MSPs have voted to approve Scotland’s new circular economy law. Parliament has taken over a year to scrutinise and review the new law, and the final debate took place yesterday with amendments voted on last night (25 June). 

Environmental campaigners have welcomed the new law, saying it is a “necessary shift away from our current throw away culture”. In Scotland, we consume more than twice the sustainable limit of materials every year. 

The circular economy law will include measures to change the way materials are used in Scotland, including:

  • A requirement for the Scottish Government to introduce new circular economy targets for Scotland which must consider the carbon footprint of goods, products and materials
  • A requirement for the Scottish Government to develop a circular economy strategy which reduces the consumption of materials, is fair to workers and communities affected by changes and aligns with Scotland’s climate objectives
  • A requirement to manage waste in Scotland rather than abroad where appropriate, from recycling plastic and textiles to preparing steel for reuse
  • A ban on the disposal of unsold goods
  • Charges on single use items, such as disposable beverage cups

Over the last year since the draft bill was introduced to parliament, it has been improved to include new measures because of campaigning from environmental groups and the public.

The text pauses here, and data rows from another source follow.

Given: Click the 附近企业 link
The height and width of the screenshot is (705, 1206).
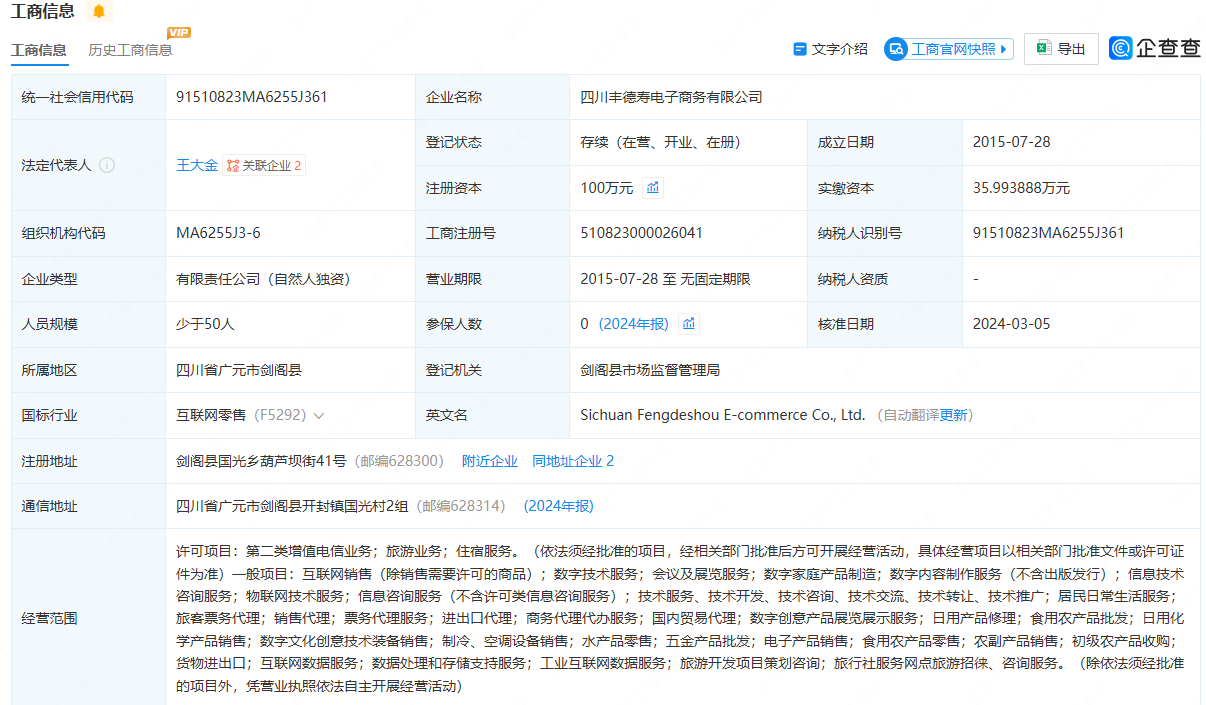Looking at the screenshot, I should (x=490, y=461).
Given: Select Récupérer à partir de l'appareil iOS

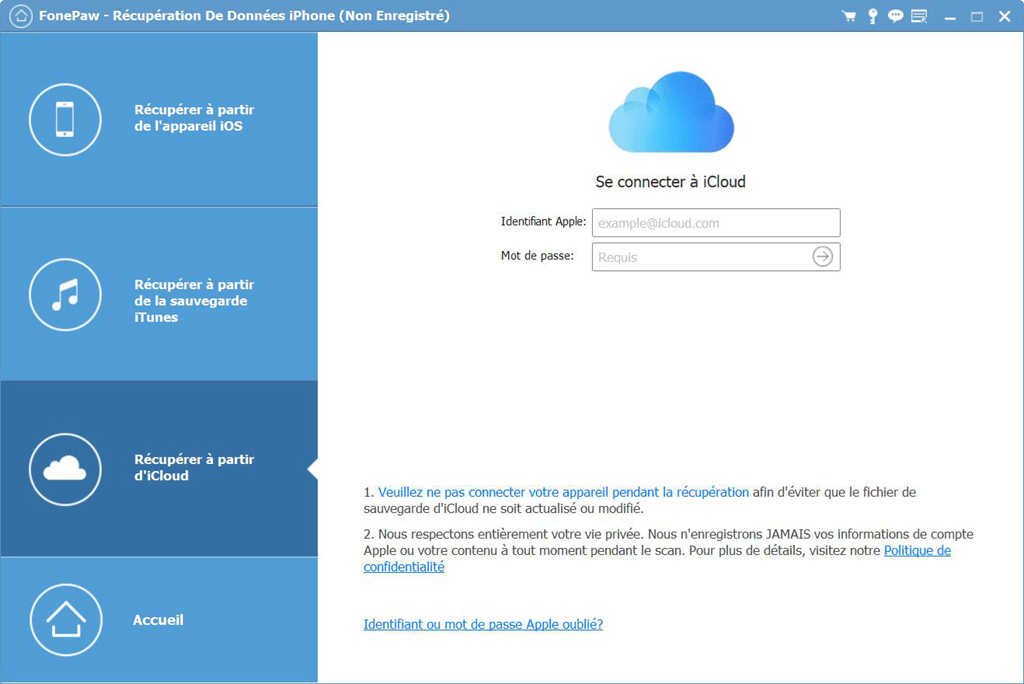Looking at the screenshot, I should pos(194,118).
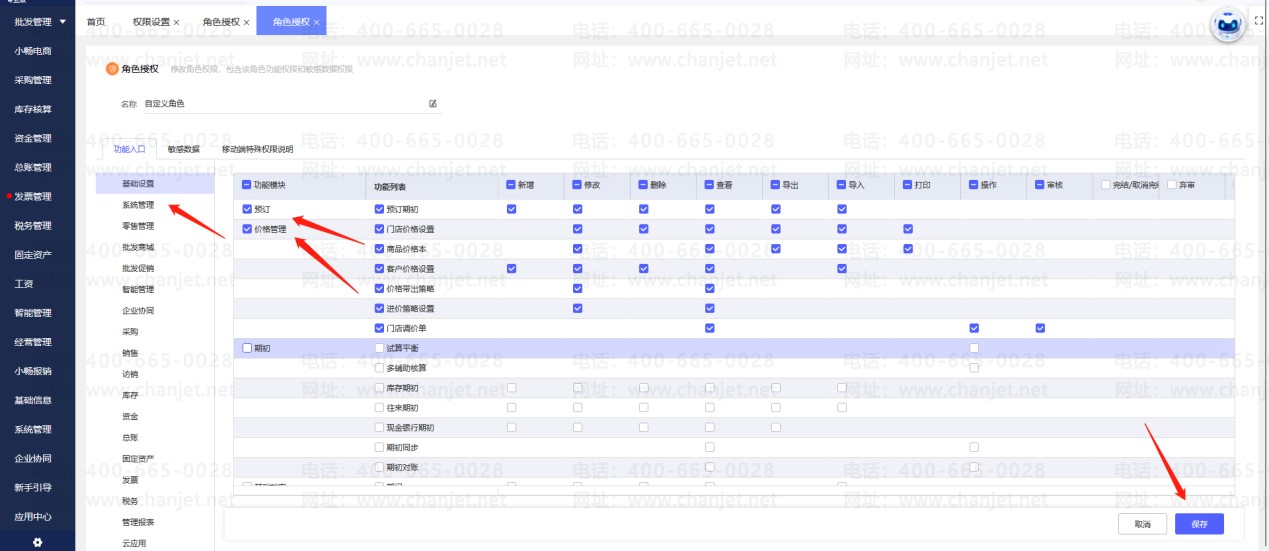The image size is (1269, 551).
Task: Enable the 期初 module checkbox
Action: [x=247, y=348]
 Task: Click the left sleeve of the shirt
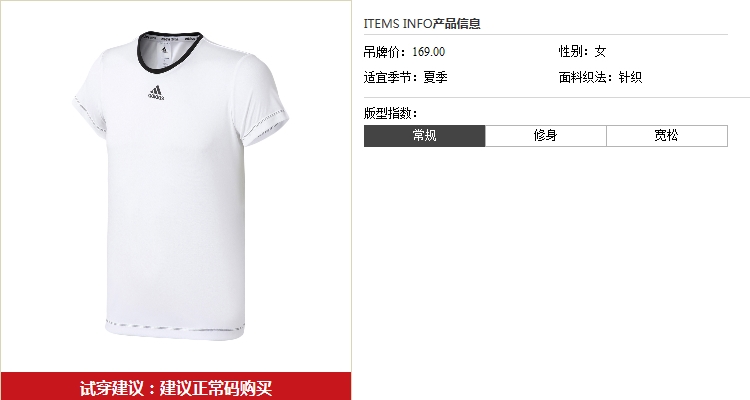pyautogui.click(x=90, y=100)
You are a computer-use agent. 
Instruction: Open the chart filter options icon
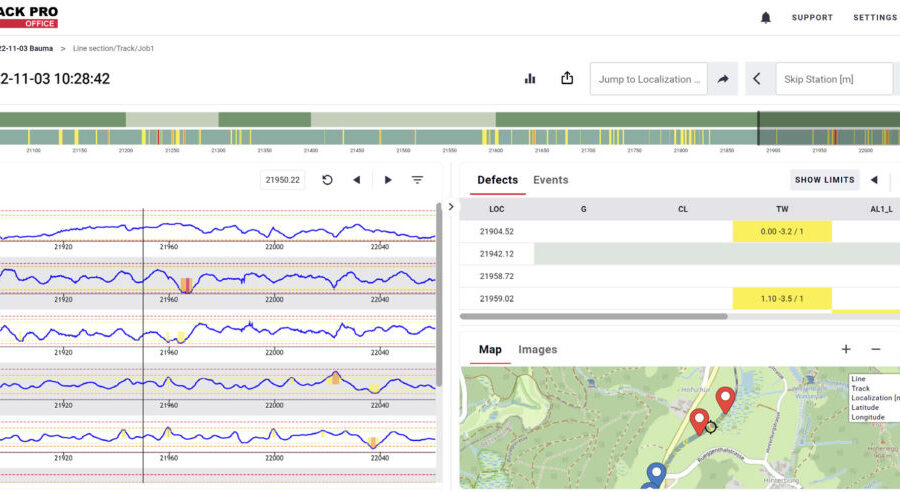pyautogui.click(x=418, y=180)
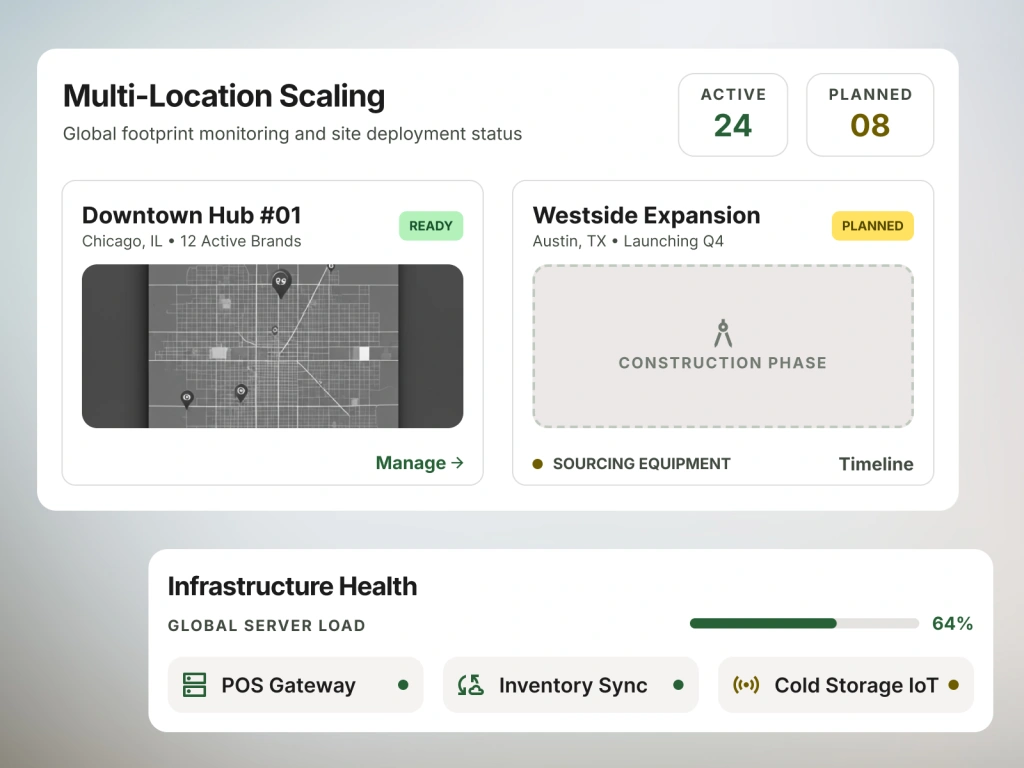This screenshot has height=768, width=1024.
Task: Select the bottom-left map pin marker
Action: pyautogui.click(x=187, y=400)

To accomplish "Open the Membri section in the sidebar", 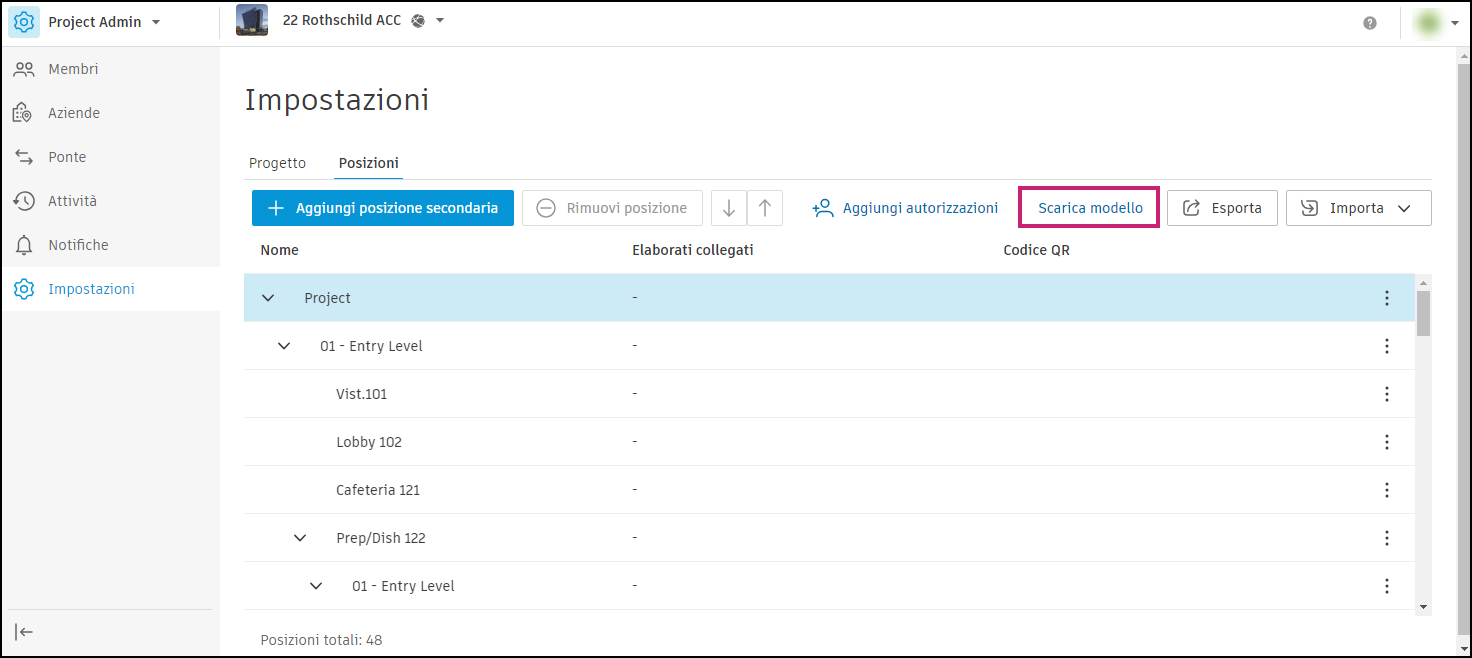I will pos(73,69).
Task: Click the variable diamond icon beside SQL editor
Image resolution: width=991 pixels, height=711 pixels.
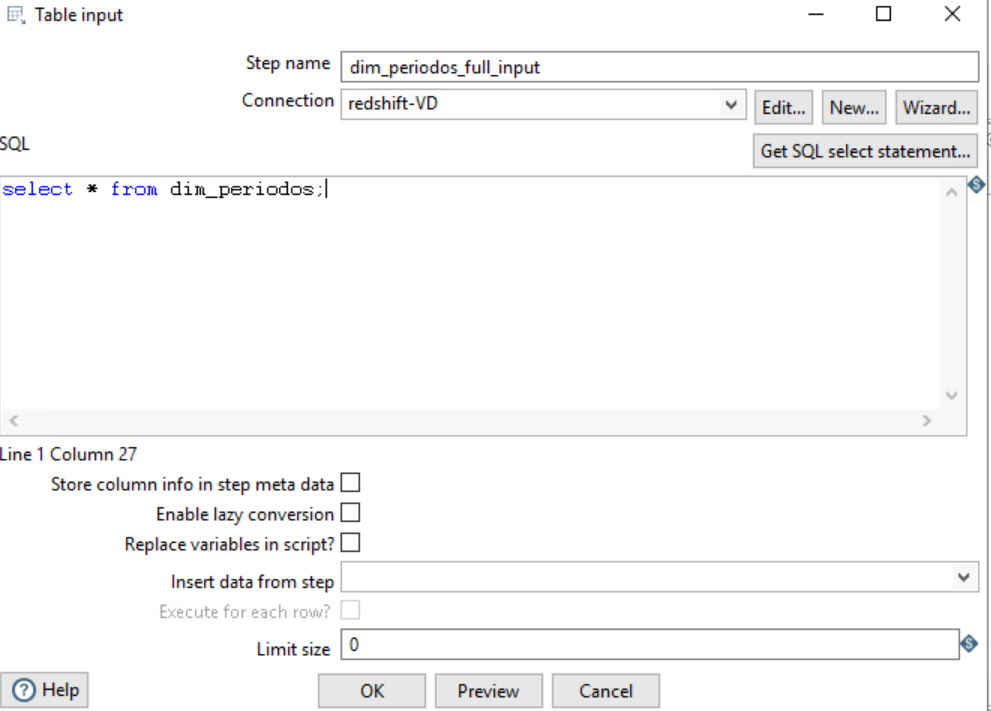Action: (976, 185)
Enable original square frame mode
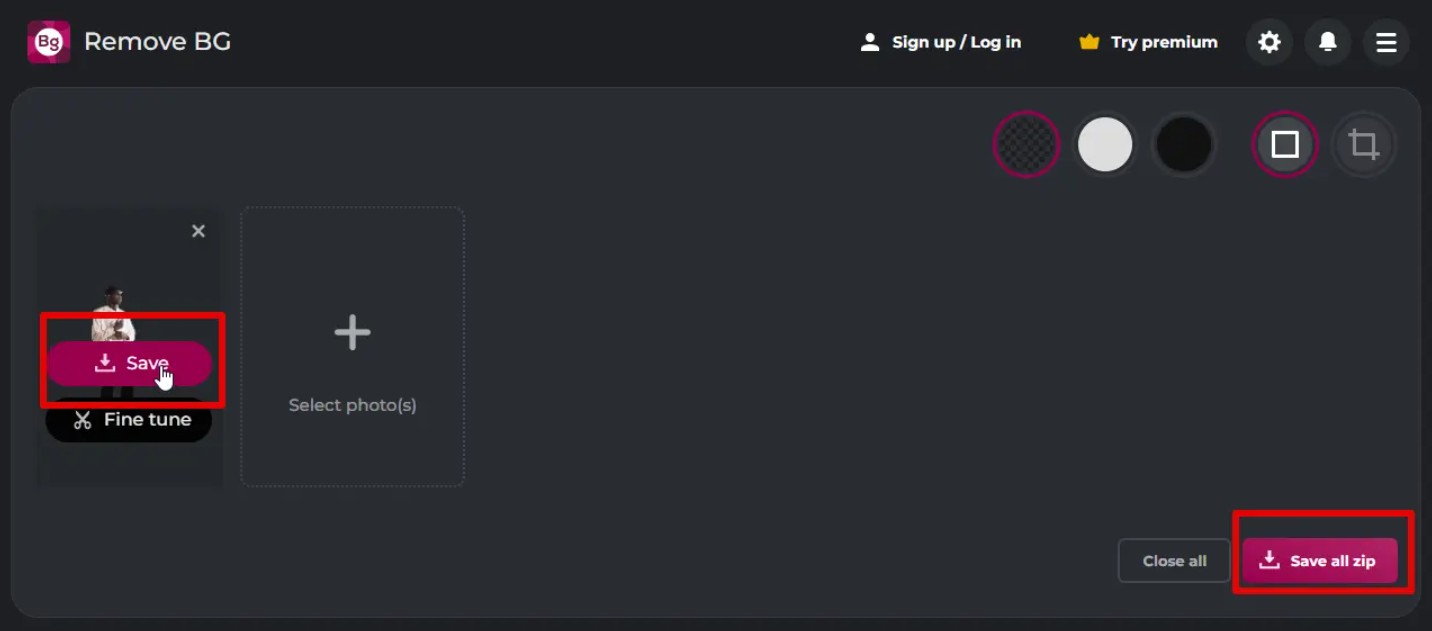Screen dimensions: 1432x631 point(1285,145)
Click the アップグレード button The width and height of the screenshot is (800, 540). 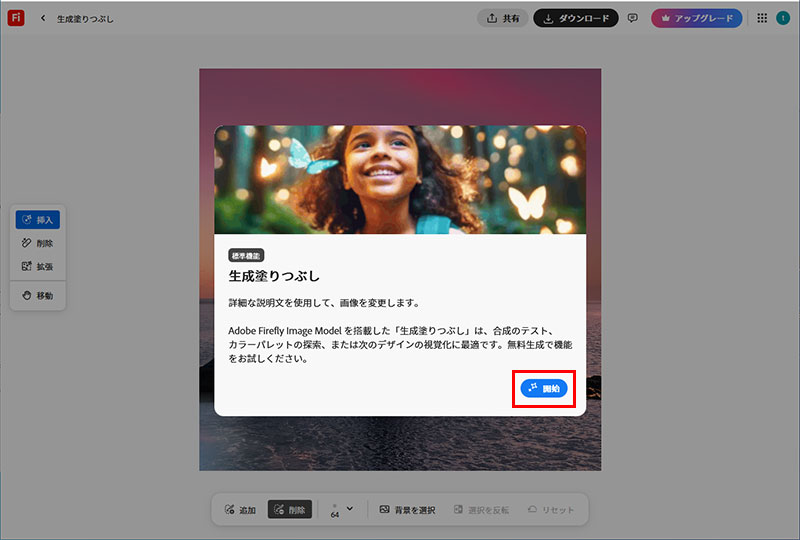coord(697,18)
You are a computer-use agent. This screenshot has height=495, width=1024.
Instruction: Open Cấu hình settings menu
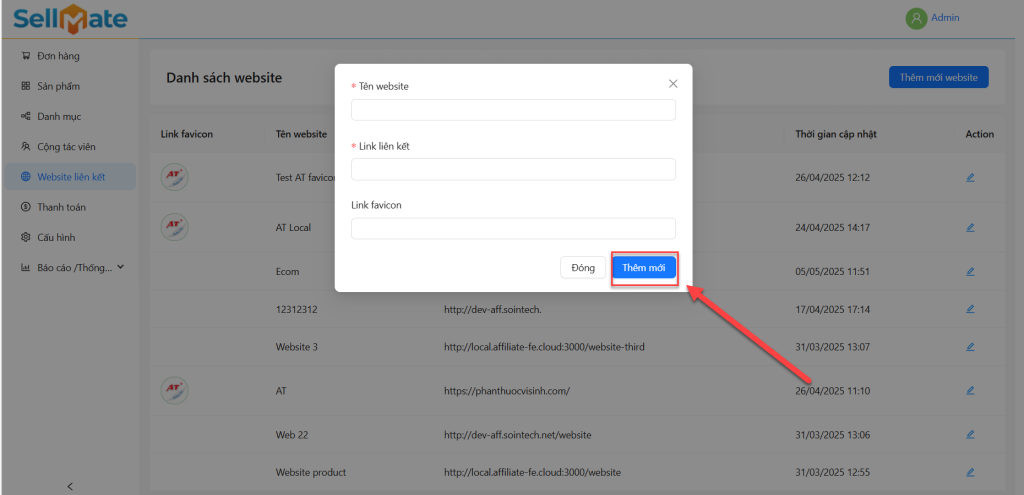click(56, 238)
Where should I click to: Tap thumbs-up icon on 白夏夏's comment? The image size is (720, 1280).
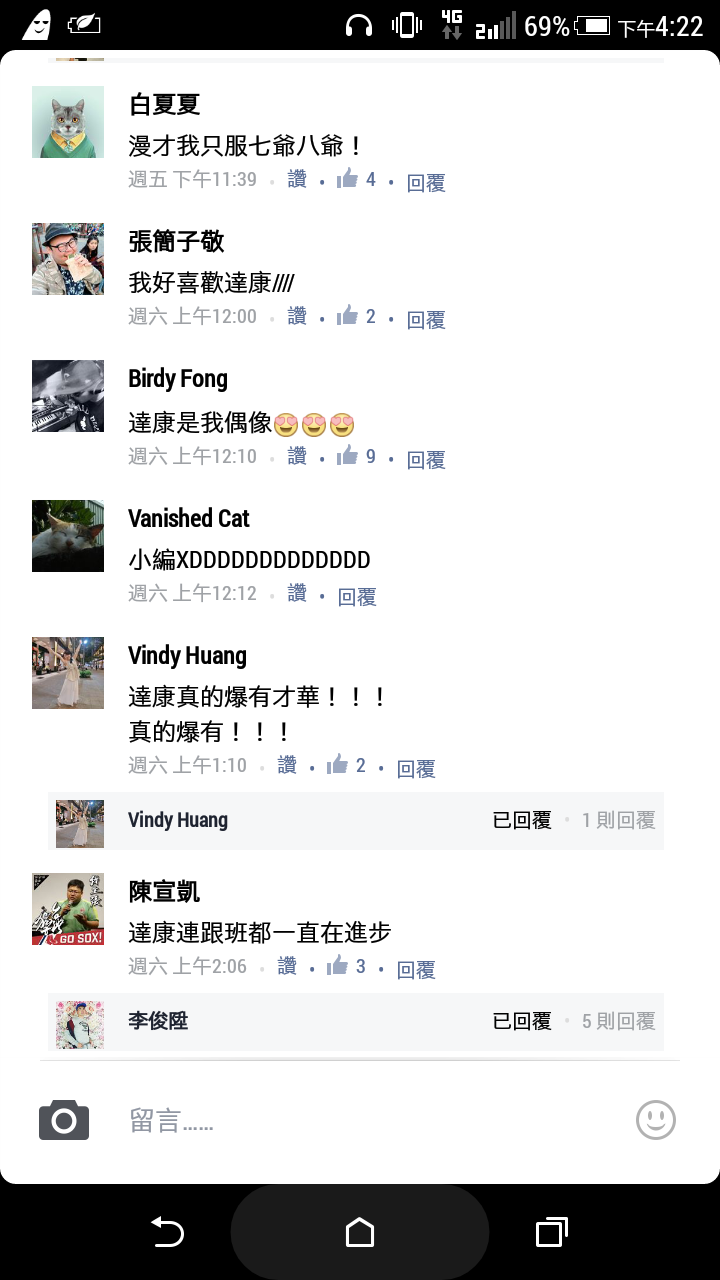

Changes include a requirement for ministers to consider the carbon footprint of materials consumed in Scotland, measures to ensure people are properly supported as jobs shift to supporting a circular economy, and a recognition that Scotland must do more to reduce harm done to people in our supply chains internationally.

MSPs also debated new additions to the bill including plans for materials that are vital for the energy transition such as lithium for electric vehicles. This was not included in the bill as the Scottish Government said it would include these in the long awaited Energy Strategy.

Kim Pratt, circular economy campaigner at Friends of the Earth Scotland, said: 

“This new law could be a turning point for Scotland, as we make the necessary shift away from our current throwaway culture. The way materials are used in Scotland is harmful to people, polluting the environment and contributing to climate breakdown. It also leaves people shelling out for poor quality products that break easily and can’t be repaired.

“People across Scotland have campaigned for the law to include measures that are vital to change the way materials are used in a fair and truly transformative way. The law has undoubtedly been made stronger through their efforts.

“This is a step towards a more circular economy but it is crucial that the Scottish Government acts with urgency to drive forward the measures in the law as soon as possible. It must also take swift action to rectify the glaring omissions from the law – we are now without recycling targets despite already being the UK’s worst recyclers, and we need a firm plan for transition minerals to avoid causing serious harm globally.”

Phoebe Cochrane from Scottish Environment LINK, said:

“The passing of this bill is an important stage in Scotland’s transition to an economy that is more circular – where we waste less and products and materials are used and reused for as long as possible.  By making our economy less wasteful we can reduce our overall consumption of raw materials, something that is essential in addressing our impacts on climate and nature.  But, the passing of this bill into law is only a stage, and the regulations, policy and delivery that follow are what will make a real difference.

“Scottish Environment LINK and our members started campaigning for a circular economy bill in 2019 and have been instrumental in strengthening it as it passed through parliament.  We now need Government to follow up with the actual measures to steer our economy to one that is more circular and less wasteful with a focus on reducing consumption of raw materials  –  only then will our economy be compatible with our commitments on nature and climate.”

Line Christensen, Partner Advocacy Officer, the Scottish Catholic International Aid Fund (SCIAF), said: 

“Building a circular economy can help drive down emissions at home, reduce our carbon footprint overseas and help tackle human and environmental abuses from the global economic system.

“This new law is a welcome first step in setting out a framework for how Scotland might help build a more just global economy that helps lift people out of poverty and secures progress on the Sustainable Development Goals.

“However, it is vital that this new law is enacted with a truly global outlook. We cannot end up with a Circular Economy developed at the expense of the lives of people in the Global South.”